The string should have \(86.7{\rm{ N}}\) tension.

Step by step solution

01

Step-1:-Understanding tension on a string

In order to find the tension on a string, use the relation of tension force with frequency and mass. Also, the adjustment in the tension of a string affects the string's frequency.

02

Step-2:-Given data

The fundamental frequency is \({f_1} = 440{\rm{ Hz}}\).

The length of the string is \(l = 32{\rm{ cm}}\).
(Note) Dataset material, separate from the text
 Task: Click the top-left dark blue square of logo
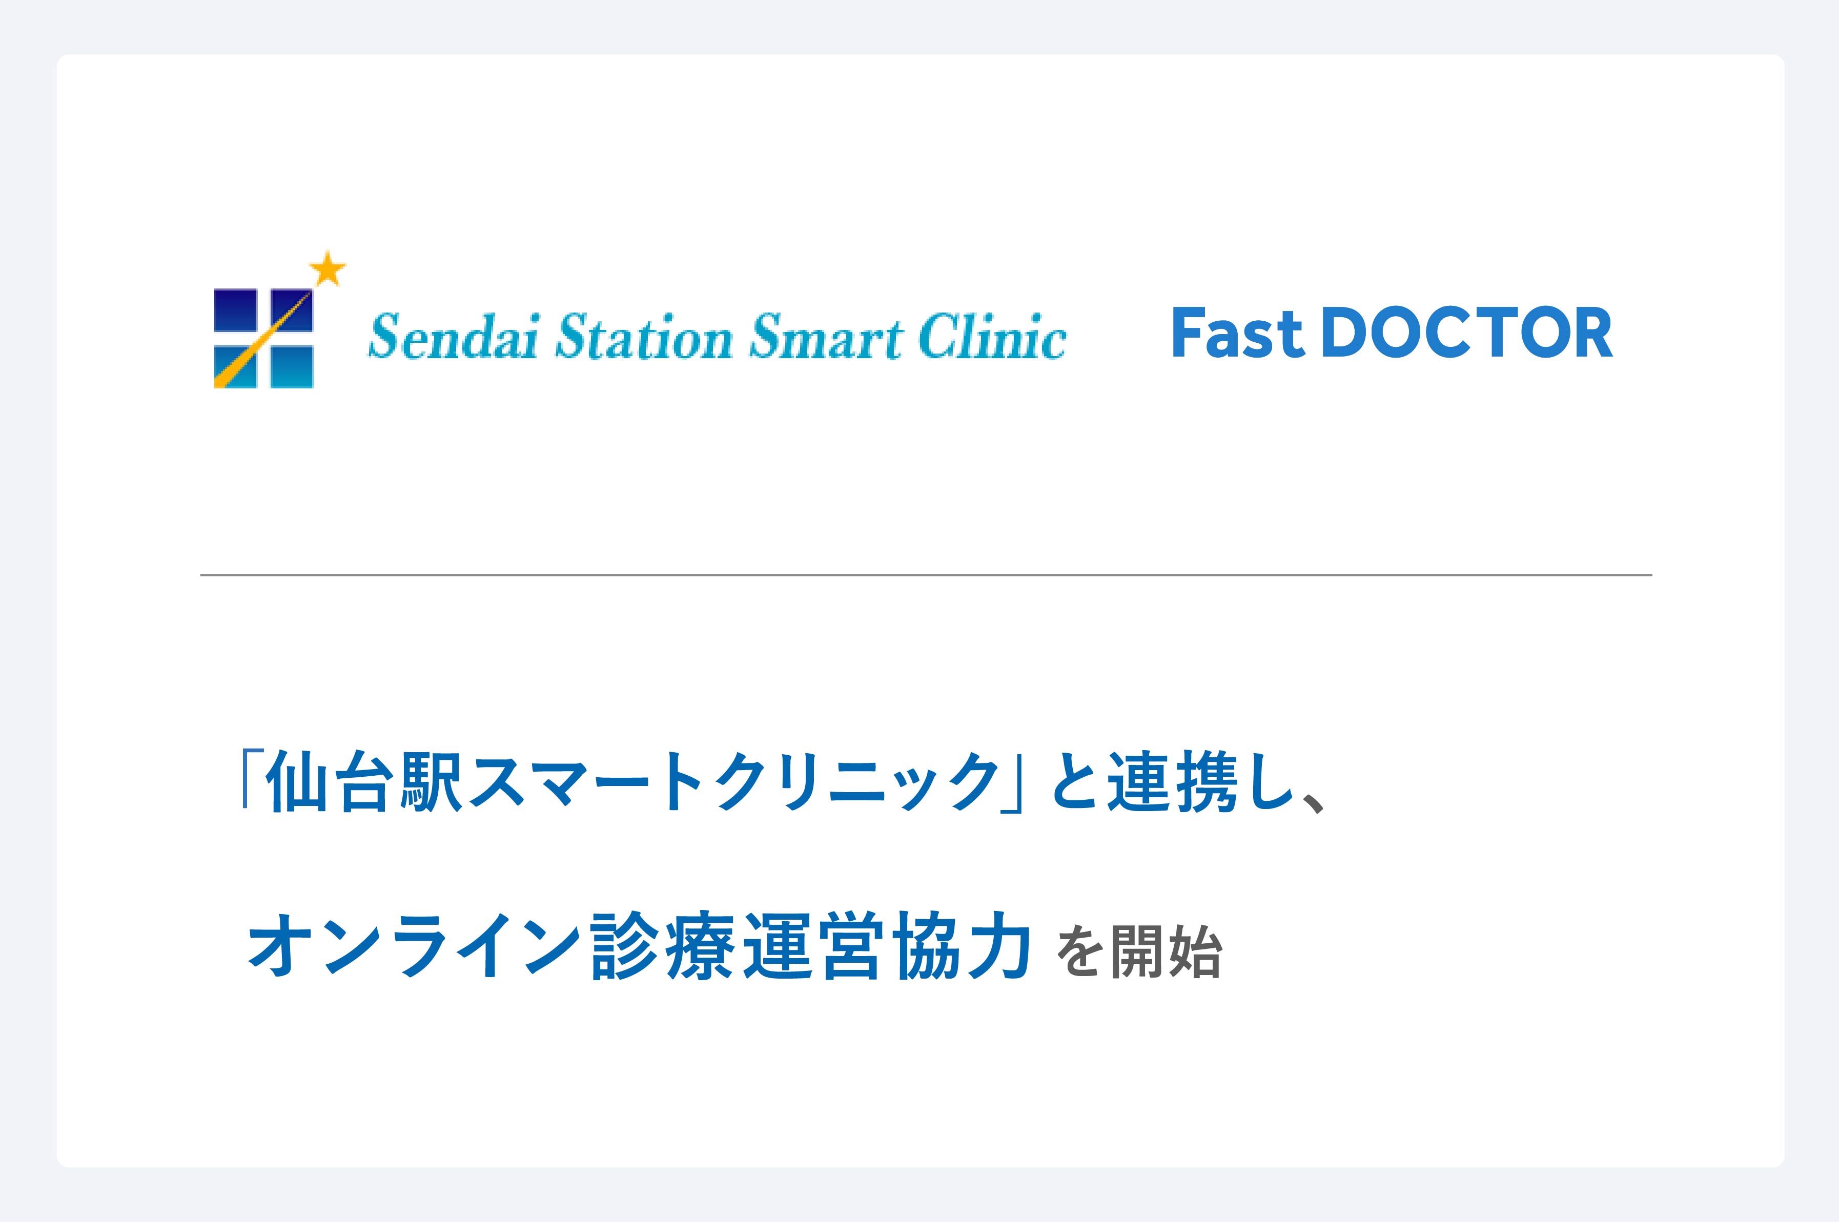235,310
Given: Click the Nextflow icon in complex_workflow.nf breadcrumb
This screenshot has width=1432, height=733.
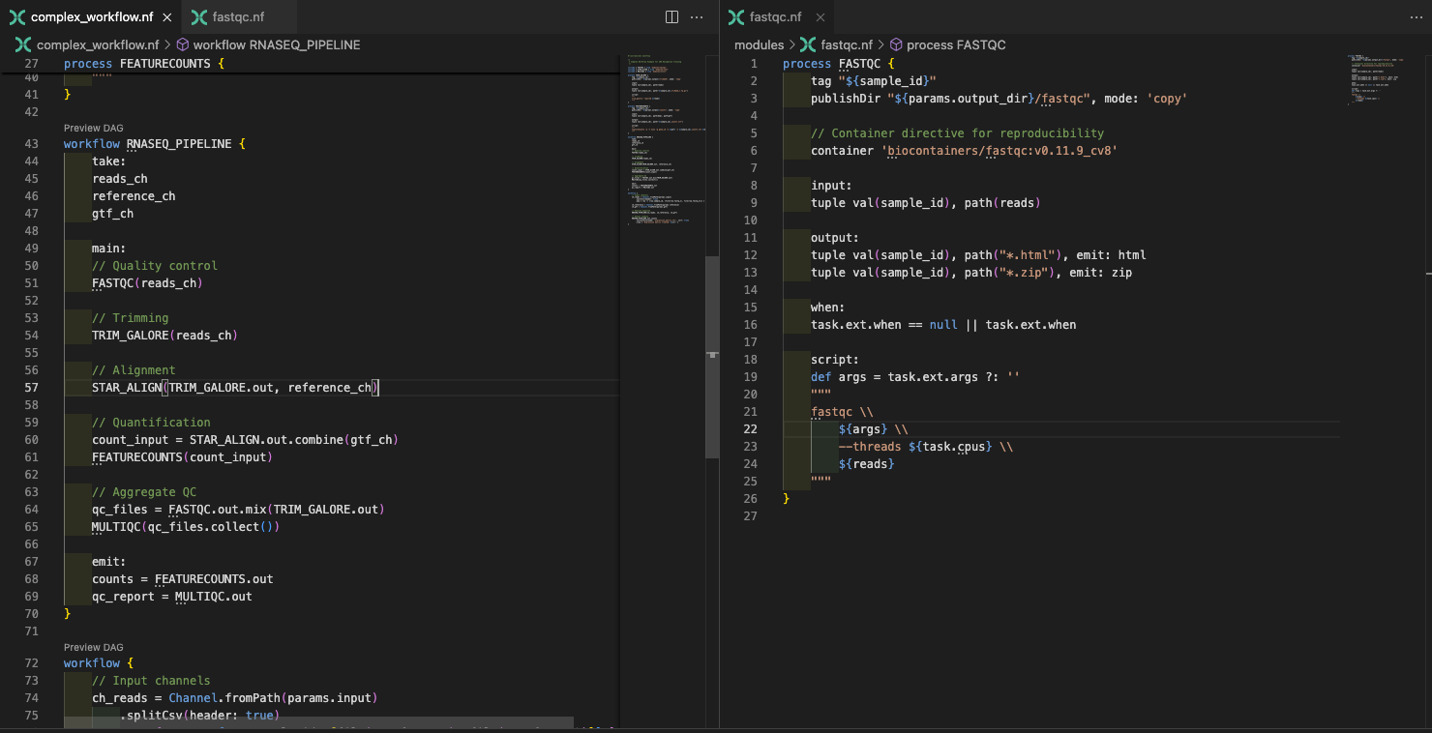Looking at the screenshot, I should pyautogui.click(x=20, y=44).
The mass of the string is \(m = 0.35{\rm{ g}}\).

03

Step-3:-Calculation of tension on the A string

The relation of tension on the string is given by,

\({F_{\rm{T}}} = 4lf_1^2m\)

Substitute the values in the above relation.

\(\begin{array}{c}{F_{\rm{T}}} = 4 \times \left( {32\;{\rm{cm}}\left( {\frac{{1\;{\rm{m}}}}{{100\;{\rm{cm}}}}} \right)} \right) \times {\left( {440{\rm{ Hz}}} \right)^2} \times \left( {0.35\;{\rm{g}}\left( {\frac{{1\;{\rm{kg}}}}{{1000\;{\rm{g}}}}} \right)} \right)\\{F_{\rm{T}}} = 86.7{\rm{ N}}\end{array}\)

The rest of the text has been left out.